Please repeat word for word the line containing "Open the new file plus menu" and every following line up to and including the last one below, pictures excluded.

⟨

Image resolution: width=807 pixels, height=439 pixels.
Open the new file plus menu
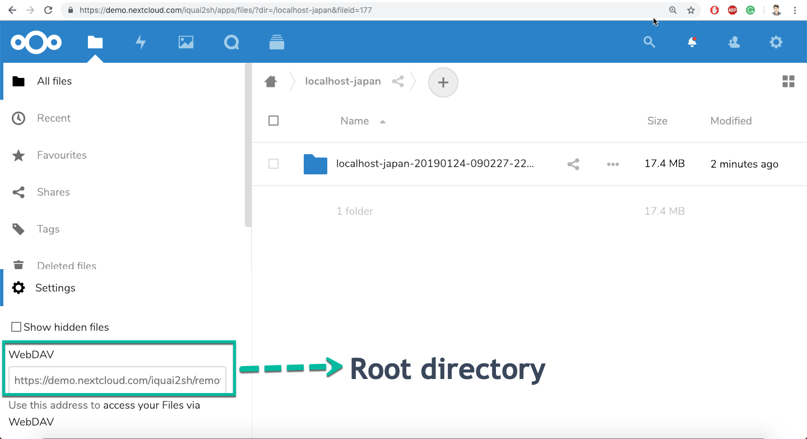pyautogui.click(x=443, y=82)
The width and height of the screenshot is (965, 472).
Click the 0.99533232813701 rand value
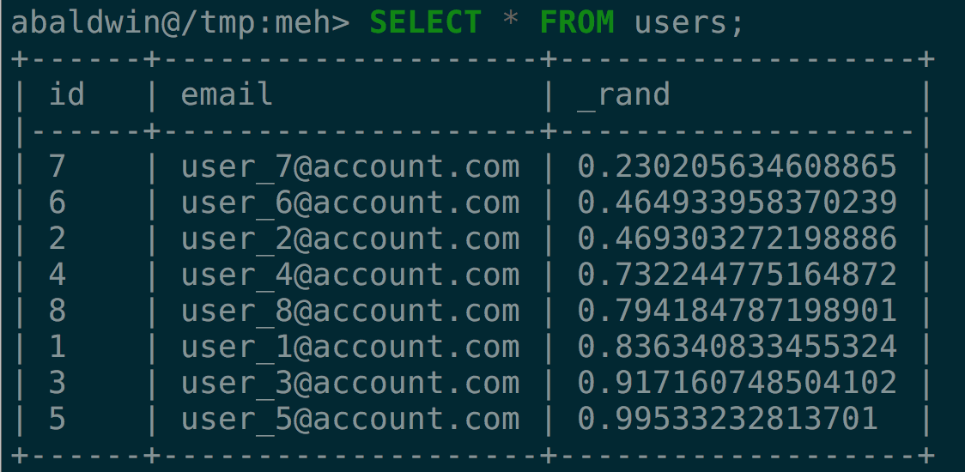[x=727, y=420]
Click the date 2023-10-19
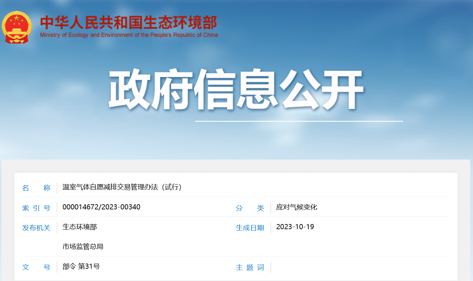 point(295,227)
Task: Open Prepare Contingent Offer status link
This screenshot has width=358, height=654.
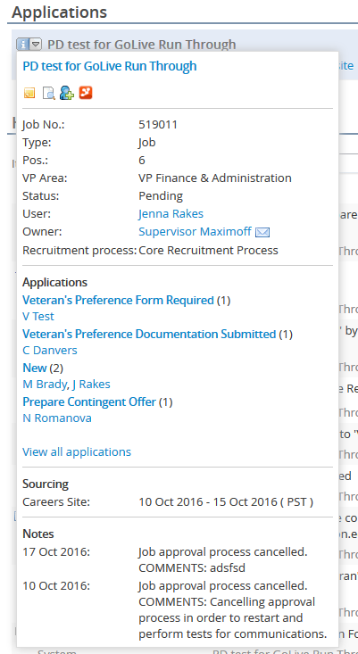Action: [89, 402]
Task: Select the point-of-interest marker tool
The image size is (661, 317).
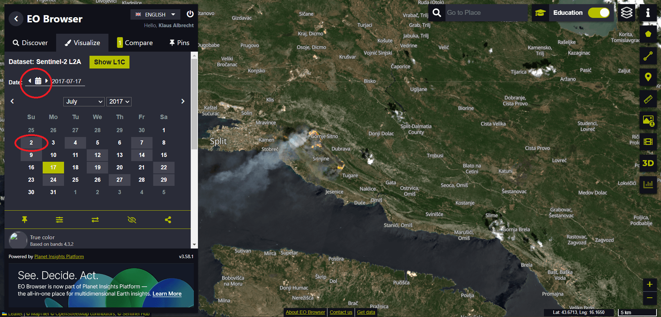Action: pos(648,77)
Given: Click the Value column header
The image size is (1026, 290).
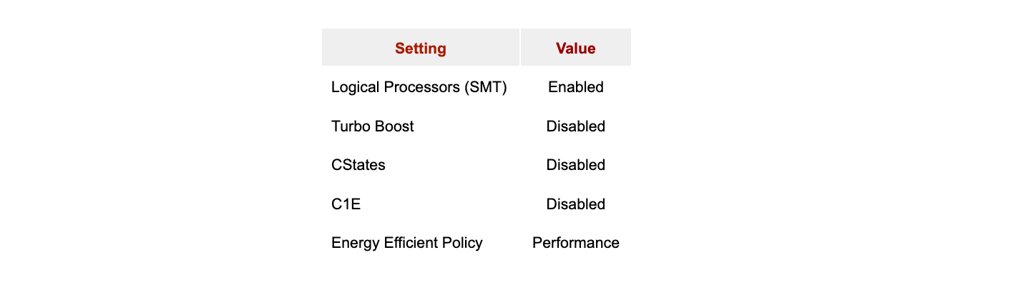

⟩

▶ WRITTEN REPLY
Open the new file plus menu
pyautogui.click(x=443, y=82)
The width and height of the screenshot is (965, 472).
Click the 0.99533232813701 rand value
[x=727, y=420]
Click the date 2023-10-19
 point(295,227)
Task: Open Prepare Contingent Offer status link
This screenshot has width=358, height=654.
Action: [89, 402]
Task: Select the point-of-interest marker tool
The image size is (661, 317).
Action: pos(648,77)
Given: Click the Value column header
The image size is (1026, 290).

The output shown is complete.